Posted by on January 17th, 2011 at 6:43 AM

Rob reviews the landmark twentieth issue of Seth’s Palookaville as the first part of a three-part series about recent issues from Drawn & Quarterly.

Seth, Chester Brown and Julie Doucet were three of Canadian publishing concern Drawn & Quarterly’s most important artists in their early days, but only Seth has continued to actually publish new issues of his comic book series.  Once every year to eighteen months, a new issue of Palookaville would arrive, with his “Clyde Fans” storyline going since issue #10.  Even Seth, an artist who loves comic books as physical artifacts more than most, could not escape the realities of the marketplace and so has retooled Palookaville as an annual hardcover.  The result, not surprisingly, is a beautiful and somewhat antiquated-looking object that’s as much to be looked at as read.  Seth’s nostalgia for lost, beautiful objects of yore made this kind of volume a natural.  Indeed, it allows the cartoonist to stretch out a little bit and do a little of the sort of commentary that was so interesting to follow in his Forty Cartoon Books of Interest book.  Like Chris Ware, Seth is one of our best talkers about comics.

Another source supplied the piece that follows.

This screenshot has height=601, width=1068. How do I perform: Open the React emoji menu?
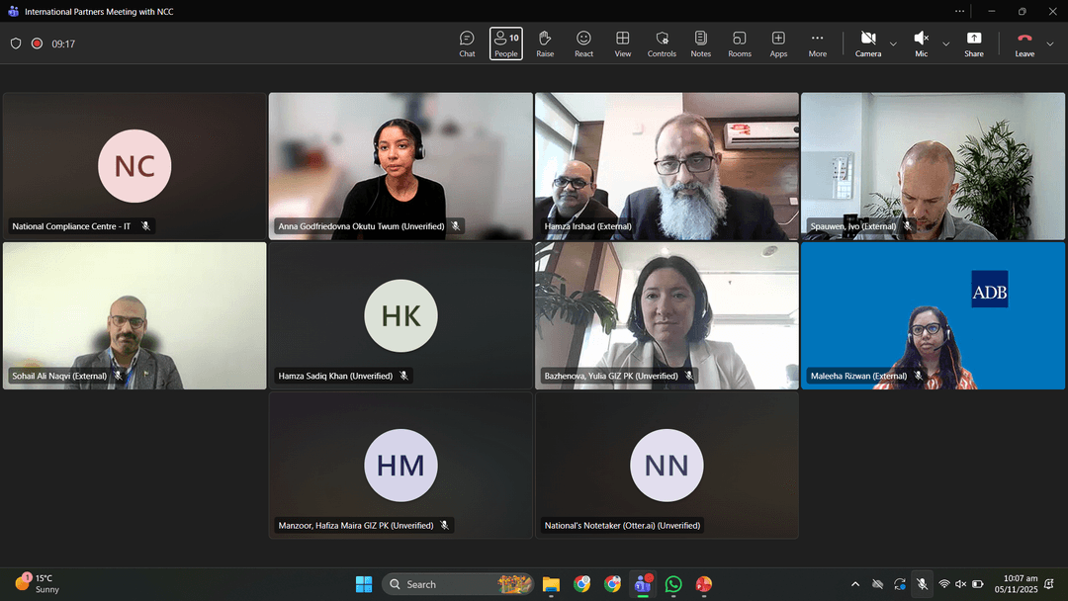pyautogui.click(x=583, y=43)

Indeed, I see both cartoonists as not only having similar skill sets and interests, but they also process their neuroses and anxieties in a similar manner.  The annual Palookaville hardcover seems to draw not a little inspiration from Ware’s own Acme Novelty Library annuals.  While both contain segments of larger works to come, they are also meant to be individual art objects in their own right.  Both sometimes contain interesting one-offs or ancillary material.  Both find the artist struggling with themselves on a day-to-day basis, a struggle that is mirrored by the actions of their own characters.  Seth takes things in a different direction, using an austere aesthetic that is very much his own.  From his choice of colors to the drawings and designs he chooses for his endpapers, Seth aims to create a new object that at the same time evokes a nostalgia not for a real place and time, but the way we might dimly remember such times and places from the artifacts and photographs that are left behind.

That aesthetic yearning was made manifest in the art installation that Seth inadvertently created in his fictional town of Dominion.  A series of beautiful but quickly constructed & painted cardboard buildings, Dominion was a way of using his hands to ruminate on a project that never quite came together.  It exists as a sort of bridge to Seth’s imagination, a vessel for that nostalgia of the particular that haunts the artist.  These buildings are a reaction to the mass-produced and cookie-cutter aspects of modern culture; they are notable as much for their aesthetic qualities as well as their quirks.  The extensively-illustrated article he wrote about how they came to be an art exhibit was both exhaustive in its details and revealing of the artist, and it strongly informs the other pieces in this issue.

The latest chapter of “Clyde Fans”, a story about the ways in which memory deceives and destroys us, focuses on alpha male Abe Matchcard.  The story is also all about failure, and this episode reveals that Abe may well be a greater failure than his anxiety-ridden younger brother Simon.  It’s an interesting companion piece to Ware’s recent “Lint” issue of Acme, which is also about an alpha male (a character type very different from Seth and Ware’s usual put-up neurotics) who nonetheless winds up every bit as desperate and lonely as the weaker folk around them.  “Calgary Festival” presents the author himself as a counterpoint to Matchcard: someone experiencing deep isolation, depression and social anxiety.  It’s very carefully crafted to reflect a time and place now in the past, implying that this is either a rock-bottom state of being or a prior emotional steady-state that has now shifted.  There’s a straightforward, emotional rawness to this story that’s surprising to see from Seth, given the way that he prefers to use images to convey emotion more than text.  It’s an especially bracing story given that even someone as gifted, charming, respected and well-liked as Seth is capable of being reduced to such a state.  I hesitate to speculate on whether or not putting these thoughts down on paper was in any way therapeutic for the artist, but I admire his unflinching and frequently unflattering honesty.  It’s certainly a very different side to an artist whose work has a slick and sometimes mannered surface quality that demands some effort on the part of the reader to penetrate; here, Seth lays himself bare.